→ Problem to solve
Rewrite the data from the line containing "Given: Export report as PDF" through the line containing "pos(202,625)", inclusive, with "Open" changed to "Access" and nothing else altered.

** start **

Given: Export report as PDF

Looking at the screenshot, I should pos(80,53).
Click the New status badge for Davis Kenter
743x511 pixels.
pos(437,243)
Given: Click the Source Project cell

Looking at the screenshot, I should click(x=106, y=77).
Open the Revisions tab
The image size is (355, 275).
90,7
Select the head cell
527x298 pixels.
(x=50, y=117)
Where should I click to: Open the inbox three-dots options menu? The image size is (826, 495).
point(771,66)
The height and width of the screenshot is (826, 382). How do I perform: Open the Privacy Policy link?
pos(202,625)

** end **
** start **

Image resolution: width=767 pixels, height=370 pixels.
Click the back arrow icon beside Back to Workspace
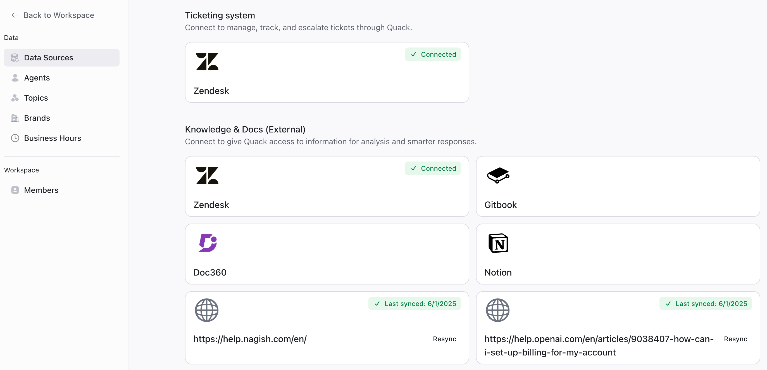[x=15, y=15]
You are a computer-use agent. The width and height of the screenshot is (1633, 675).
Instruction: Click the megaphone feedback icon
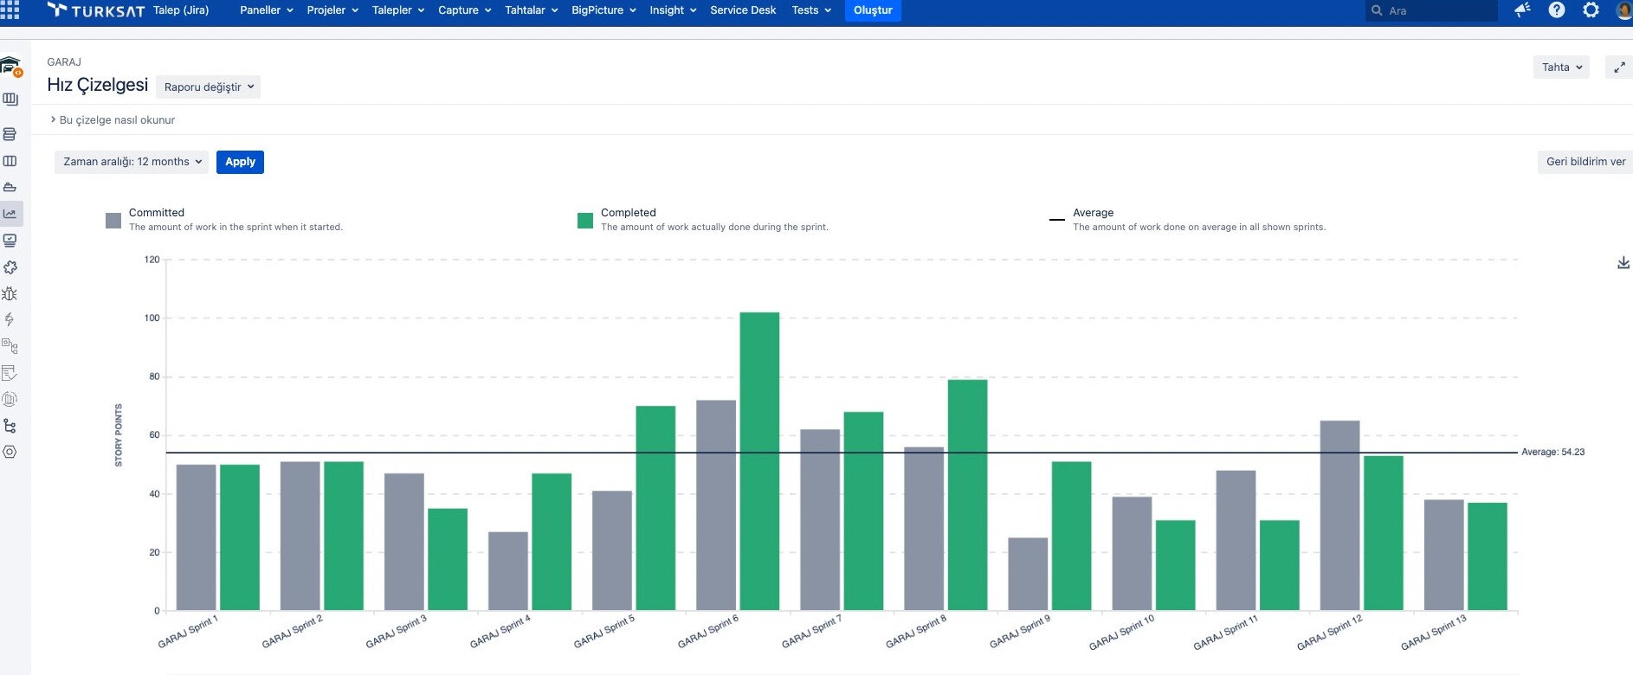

** end **

→ Expected answer
Given: Export report as PDF

Looking at the screenshot, I should pos(80,53).
Click the New status badge for Davis Kenter
743x511 pixels.
pos(437,243)
Given: Click the Source Project cell

Looking at the screenshot, I should click(x=106, y=77).
Access the Revisions tab
The image size is (355, 275).
90,7
Select the head cell
527x298 pixels.
(x=50, y=117)
Where should I click to: Access the inbox three-dots options menu? The image size is (826, 495).
point(771,66)
The height and width of the screenshot is (826, 382). How do I perform: Access the Privacy Policy link?
pos(202,625)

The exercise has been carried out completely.